= What you should do =
Rewrite the records below with every "Image resolution:" changed to "Screenshot size:", leaving everything else as it is.

= Dataset records =
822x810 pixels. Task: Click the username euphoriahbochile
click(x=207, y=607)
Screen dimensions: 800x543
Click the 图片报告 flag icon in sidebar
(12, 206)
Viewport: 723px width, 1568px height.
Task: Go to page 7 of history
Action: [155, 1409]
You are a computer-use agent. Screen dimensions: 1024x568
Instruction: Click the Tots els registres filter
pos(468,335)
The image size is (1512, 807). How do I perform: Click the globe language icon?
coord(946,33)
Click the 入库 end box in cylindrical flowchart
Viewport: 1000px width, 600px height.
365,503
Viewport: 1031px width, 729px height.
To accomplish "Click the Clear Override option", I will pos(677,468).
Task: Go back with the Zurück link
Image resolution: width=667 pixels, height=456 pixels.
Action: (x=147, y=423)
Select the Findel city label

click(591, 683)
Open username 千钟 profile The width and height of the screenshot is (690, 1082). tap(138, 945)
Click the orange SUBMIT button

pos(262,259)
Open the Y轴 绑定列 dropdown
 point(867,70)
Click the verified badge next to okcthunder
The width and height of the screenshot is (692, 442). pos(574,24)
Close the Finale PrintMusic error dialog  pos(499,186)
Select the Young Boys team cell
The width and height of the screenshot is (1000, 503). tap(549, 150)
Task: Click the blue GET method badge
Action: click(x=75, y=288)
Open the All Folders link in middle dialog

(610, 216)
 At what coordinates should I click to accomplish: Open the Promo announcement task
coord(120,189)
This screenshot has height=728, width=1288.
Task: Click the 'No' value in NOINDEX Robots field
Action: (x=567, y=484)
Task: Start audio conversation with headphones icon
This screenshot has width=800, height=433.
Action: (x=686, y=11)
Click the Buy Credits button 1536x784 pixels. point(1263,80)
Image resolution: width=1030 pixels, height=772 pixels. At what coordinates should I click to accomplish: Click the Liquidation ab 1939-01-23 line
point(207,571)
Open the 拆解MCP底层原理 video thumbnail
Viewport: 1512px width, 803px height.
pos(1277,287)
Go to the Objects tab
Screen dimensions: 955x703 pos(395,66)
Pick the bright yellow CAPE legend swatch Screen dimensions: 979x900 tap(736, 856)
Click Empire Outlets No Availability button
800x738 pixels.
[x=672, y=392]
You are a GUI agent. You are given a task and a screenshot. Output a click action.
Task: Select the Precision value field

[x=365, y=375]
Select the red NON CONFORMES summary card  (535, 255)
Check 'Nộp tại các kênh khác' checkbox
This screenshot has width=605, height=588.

= Output =
822x810 pixels. Task: Click the username euphoriahbochile
click(x=207, y=607)
Screen dimensions: 800x543
Click the 图片报告 flag icon in sidebar
(12, 206)
Viewport: 723px width, 1568px height.
Task: Go to page 7 of history
Action: [155, 1409]
You are a computer-use agent. Screen dimensions: 1024x568
Instruction: Click the Tots els registres filter
pos(468,335)
The image size is (1512, 807). How do I perform: Click the globe language icon?
coord(946,33)
Click the 入库 end box in cylindrical flowchart
Viewport: 1000px width, 600px height.
365,503
Viewport: 1031px width, 729px height.
To accomplish "Click the Clear Override option", I will pos(677,468).
Task: Go back with the Zurück link
Screenshot size: width=667 pixels, height=456 pixels.
Action: (x=147, y=423)
Select the Findel city label

click(591, 683)
Open username 千钟 profile The width and height of the screenshot is (690, 1082). tap(138, 945)
Click the orange SUBMIT button

pos(262,259)
Open the Y轴 绑定列 dropdown
 point(867,70)
Click the verified badge next to okcthunder
The width and height of the screenshot is (692, 442). pos(574,24)
Close the Finale PrintMusic error dialog  pos(499,186)
Select the Young Boys team cell
The width and height of the screenshot is (1000, 503). tap(549, 150)
Task: Click the blue GET method badge
Action: click(x=75, y=288)
Open the All Folders link in middle dialog

(610, 216)
 At what coordinates should I click to accomplish: Open the Promo announcement task
coord(120,189)
This screenshot has height=728, width=1288.
Task: Click the 'No' value in NOINDEX Robots field
Action: (x=567, y=484)
Task: Start audio conversation with headphones icon
This screenshot has width=800, height=433.
Action: (x=686, y=11)
Click the Buy Credits button 1536x784 pixels. point(1263,80)
Screenshot size: width=1030 pixels, height=772 pixels. At what coordinates should I click to accomplish: Click the Liquidation ab 1939-01-23 line
point(207,571)
Open the 拆解MCP底层原理 video thumbnail
Viewport: 1512px width, 803px height.
pos(1277,287)
Go to the Objects tab
Screen dimensions: 955x703 pos(395,66)
Pick the bright yellow CAPE legend swatch Screen dimensions: 979x900 tap(736, 856)
Click Empire Outlets No Availability button
800x738 pixels.
[x=672, y=392]
You are a GUI agent. You are given a task and a screenshot. Output a click action.
Task: Select the Precision value field

[x=365, y=375]
Select the red NON CONFORMES summary card  (535, 255)
Check 'Nộp tại các kênh khác' checkbox
This screenshot has width=605, height=588.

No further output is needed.